To test the expression levels of our proteins, we used the shake flask protein expression technique. The specific details of the protocol can be found in the protocol section of the website. Prior to performing the SDS-page, we made sure that all the OD600 for our cells (BAPT, DBAT, badA, tax10, tycA) are around 10.0 for consistency of protein amount in SDS-page. After the SDS-page has finished running, the gel is stained and destained and a greyscale image of the gel look like the follows: As seen from the graph, from the right to the left, the lanes are the ladder (Mark12TM Unstained Standard), BAPT, DBAT, badA, tax10, and tycA). Although the gel was broken during the destaining process, we were able to put the gel back together. To demonstrate the most accurate level of protein expression, we changed the contrast of the image so that only dark bands on the gel can be seen when using the imaging software, the contrasted image is shown below: And the ladder we used have the following configuration:

We then opened the software imageJ, and highlighted the lane of the ladder to be the reference and selected each lane from left to right so that imageJ can automatically determine the level of concentration in a certain location of the gel, and the normalized result is shown below: As seen from above, there are 6 panels in the graph, corresponding to (ladder, BAPT, DBAT, badA, tax10, and tycA), and from the left to the right of each panel, the expression levels correspond to from bigger size proteins to smaller size proteins.

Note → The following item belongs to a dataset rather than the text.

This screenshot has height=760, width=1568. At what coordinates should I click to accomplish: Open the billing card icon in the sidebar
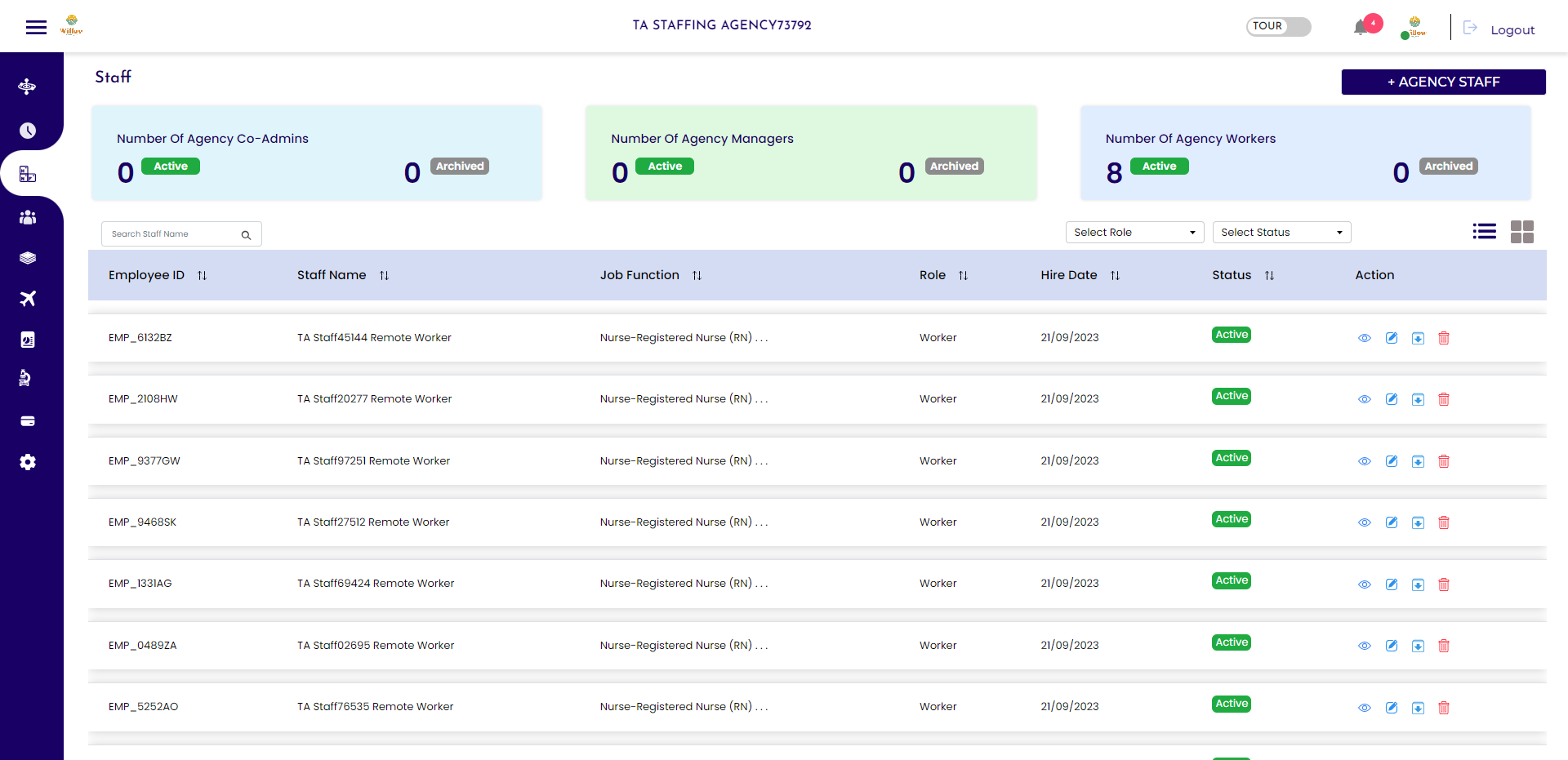pos(27,420)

By using the molecular sizes of proteins and the ladder, we are able to isolate the peaks that correspond to BAPT, DBAT, badA, tax10, and tycA, which are shown in the graph by drawing 2 straight lines from the base of the peak to the bottom of the panel. Therefore, we can calculate the expression levels of proteins in a gel by dividing the area of the peak by the entire area. The protein expression levels for BAPT, DBAT, badA, tax10 are 19.8%, 21.3%, 20.5%,16.7%, respectively. Because we cannot find the protein band that corresponds to the tycA molecular mass, we could not determine protein expression in tycA in this SDS-gel page experiment. The results were repeated in different gels to determine if tycA expression level can be determined, but the result proved to be inconclusive. One possible explanation could be that during the denaturation of the cells, tycA could disintegrate into its different domains due to size, and the protein is thus separated into segments and could not express as the entire enzyme. More work needs to be done to determine protein expression for tycA.